People that know what they are doing would only make them accessible over a VPN, but there is a very large number of people that shouldn’t be allowed anywhere near a keyboard…
Every single network maintains something called an ARP table. ARP stands for Address Resolution Protocol. Its basically a table that matches an internal IP address (assigned by your router to each local machine) to a MAC address (a hardwired ID for every network card on a device). So it knows what machine gets what data.

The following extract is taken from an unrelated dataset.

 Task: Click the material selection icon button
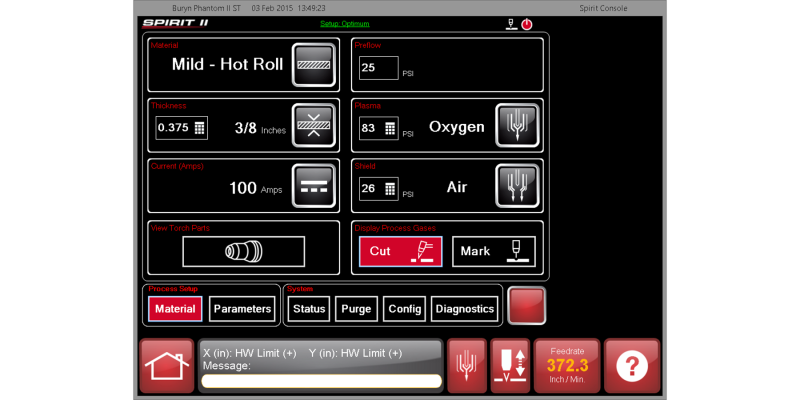point(313,64)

The super scary thing about this is, it is 100% entirely unsecured on nearly every local network. Anyone can write ARP data, even the data for other machines. Which means I can tell every single device on the network that my MAC address, and therefore my machine, is the router. Which means all data on the network will come to my laptop, before my laptop sends it to the router. I see literally every piece of data sent or received by every computer in the network.
Not only do I see the data, but I can edit it on the fly. I can enact a DNS spoof, assign myself as the DNS server for the network, and decide which Domain Names go to which IP. You search http://www.google.com, and maybe I send the data to “biggiantblackdicks.com”. Or maybe even worse, I set up my laptop as a webserver with a fake facebook page and redirect all Domain Names to my IP. Instead of logging in to facebook, you just willingly give me your account credentials.
Not only is all of this possible, its really easy. Script kiddie shit, automated entirely. Public wifi is extremely insecure for….pretty much everything. In fact, it doesn’t matter if its a public network at all. Anyone on nearly any network can do this.
In the mid 70s, IBM submitted an encryption standard to the National Bureau of Standards for encrypting sensitive documents. The NBS scrutinized it, thought it was good, and sent it off to the NSA for comments. The experts at NSA looked at it and recommended some mysterious tweaks that befuddled some of the leading academics at the time. Some of the tweaks, like the shortened key length and “S-boxes”, looked suspiciously like security holes that the NSA could plug into and decrypt messages at will. The Senate reviewed it and deemed it acceptable, and so it served as the encryption standard from then on.
In 1990, ~15 years after the proposals from NSA, academics published a technique known as differential cryptanalysis to break block ciphers. Turns out that those mysterious recommendations from the NSA back in the 70s were engineering specifically to resist attacks based on differential cryptanalysis. The Data Encryption Standard didn’t have any defenses against linear cryptanalysis, however, which was “discovered” 2 years later. One must imagine that the NSA most likely knew about the technique in the early 80s as well. This puts the NSA at about a 15 year advance over the academic community, so I wouldn’t be surprised if the NSA is currently discovered new techniques that won’t be publicly known until 2030.
Most large retailers have cameras and audio throughout the entire store. They actually have facial recognition and tie your purchase transaction (name) to your face.
They can also monitor your movements and what you’re saying from their headquarters. It’s one giant system, everything is connected. I was sitting in a board room with shoppers on the ‘big screen’ monitoring their actions.
Essentially you can just click a name from people in your stores and watch and listen to a shopper from the minute they are detected (even from some parking lots).
That is just the beginning. They also log what your movements throughout the store are, if for example you spend time in the video game section they may send you coupons or target you on facebook with Playstation ads.
This is not a ‘big brother’ fear, this is from experience working in their security departments.
Bonus – They also have good algorithms to determine if you’re likely pregnant based on shopping profile or if you’re cheating on your spouse.
Extra Bonus – If you spend time in the video game section and then walk to the back of the parts section or the crappy clothing section (far corner) they will send a plain clothed shopper to determine if you are (probably) shoplifting.